CE Seminar: Ali Akoglou, "SCARS: Scalable Self-Configurable Architecture for Reusable Space Systems" 29 April, 2:00-3:00 in ECE 530
Coordinates:
| Date: | 29 April, 2:00-3:00 |
| Title: | SCARS: Scalable Self-Configurable Architecture for Reusable Space Systems |
| Speaker: | Ali Akoglou |
| Location: | ECE530 |
Abstract:
Creating an environment of “no doubt” for mission success is critical to most space applications. On-board methods to not only monitor the system’s health, but also reconfigure the system to respond to hardware anomalies automatically with recovery action are essential. With reconfigurable devices such as Field Programmable Gate Arrays (FPGAs), designers are provided with a seductive tool to use as a basis for sophisticated but highly reliable platforms. SCARS project specifically focuses on developing an architecture in which individual, modular components/subsystems: 1) coordinate their actions for broader range of objectives hence go beyond mission-specific requirements; 2) adapt to changes in mission objectives over time and optimize computing and communication capability; 3) respond to hardware/software anomalies automatically with self-healing action.

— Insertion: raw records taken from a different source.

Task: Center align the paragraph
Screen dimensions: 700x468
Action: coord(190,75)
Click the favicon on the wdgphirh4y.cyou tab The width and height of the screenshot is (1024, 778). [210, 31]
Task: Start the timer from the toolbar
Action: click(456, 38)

We propose a two-level self-healing methodology for increasing the probability of success in critical missions. Our system first undertakes healing at node-level. Failing to rectify system at node-level, network-level healing is undertaken. Our objective is to demonstrate the advantages and feasibility of such an architecture based on scenarios that will quantify the benefits. We have designed a system based on Xilinx Virtex-5 FPGAs and Cirronet DM2200 wireless mesh nodes to demonstrate node level healing and autonomous wireless healing capabilities among networked node devices. The prototype reconfigurable architecture demonstrates network's capability for self-configuration and each node's capability for self-testing, fault-recovery/repair and computation optimization in the context of image processing.
Biography:
Ali Akoglu is an Assistant Professor in the Department of Electrical and Computer Engineering at University of Arizona since 2005. He received the B.S. degree in Computer Engineering from Purdue University in 1998 and the Ph.D. degree in Computer Science from Arizona State University in 2005. His research interests lie in the fields of reconfigurable architectures, CAD tools for FPGA design and application specific instruction set processor design. His recent interests include developing high performance floating point arithmetic core for reconfigurable systems, FPGA based built in self testing and self healing and coarse grain reconfigurable architectures tailored to video compression applications.